Children’s books capture our imagination, make us wonder, and reveal the inherent mysteries of life in the simplest and most profound ways. If you are looking to generate memorable conversations with your students, these books are the perfect tools. And that’s because they motivate teachers and students of all grade levels and subjects to ask great essential questions.
The University of Washington Center for Philosophy of Children has a treasure trove of over 100 children’s stories along with innovative ideas on how to use these stories to introduce essential questions. Most of the stories can be adapted seamlessly to fit the middle and high school audience.

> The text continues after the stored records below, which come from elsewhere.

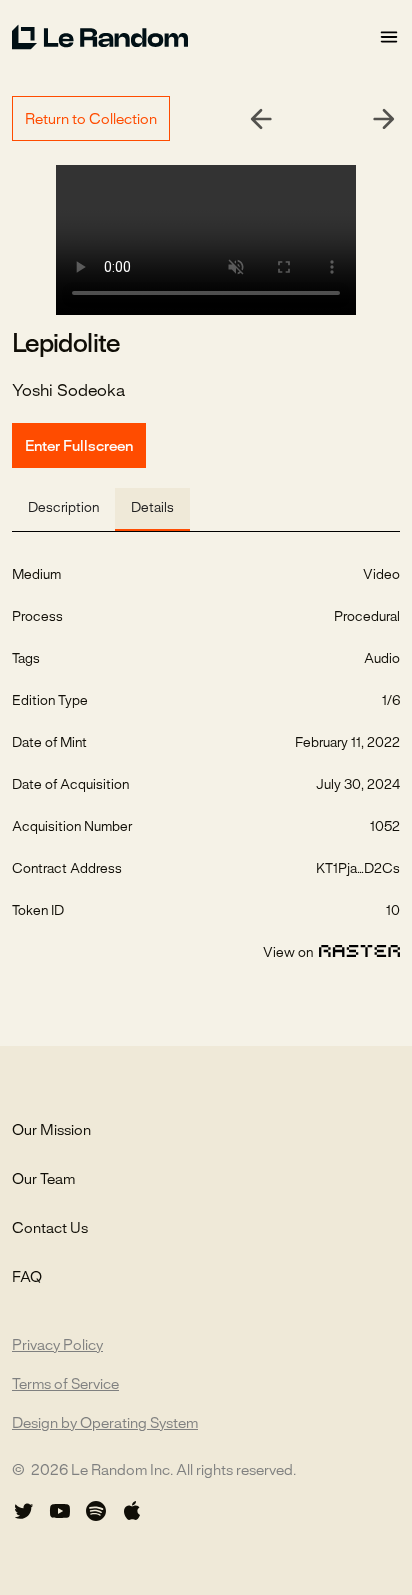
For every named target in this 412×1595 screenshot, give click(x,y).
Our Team (43, 1180)
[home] (195, 37)
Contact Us (50, 1229)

Consider these stories and the essential questions they inspire:
The Giving Tree by Shel Silverstein
Is the proper role of government to help citizens or to encourage citizens to help themselves?

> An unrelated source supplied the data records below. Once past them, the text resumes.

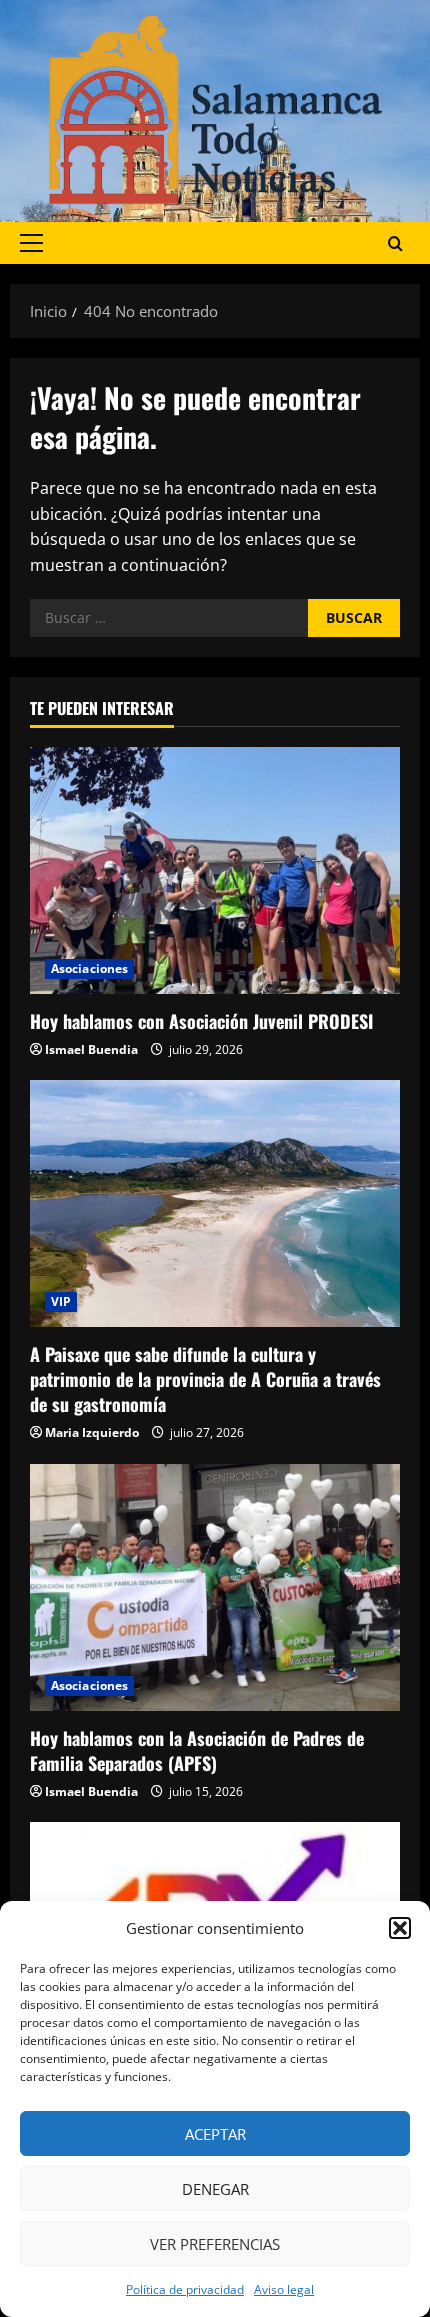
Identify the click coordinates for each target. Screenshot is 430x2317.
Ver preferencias (215, 2244)
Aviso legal (284, 2289)
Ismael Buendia (91, 1049)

The Big Box by Toni Morrison
Who gets to decide who is free? or What does it mean to have freedom?
If you Give a Mouse a Cookie by Laura Numeroff
Are historical events determined to happen or can humans change the course of history through their choices?
For the elementary level crowd, these stories are a staple. For the secondary crowd, it’s tempting to think you can’t use children’s stories because they seem too basic and simplistic. The kids will think you are insulting their intelligence. Dispense with this thinking! These stories allow you to draw upon something familiar and create a safe space for students to think. It’s the perfect entry point for great essential questions
The best part is that you can come back to the children’s story repeatedly as you work your way through different units, all the while reinforcing the importance of the original essential question the story inspired. This strategy would be particularly valuable in an English class with a novel.
So give children’s stories a chance to work. Teach Different!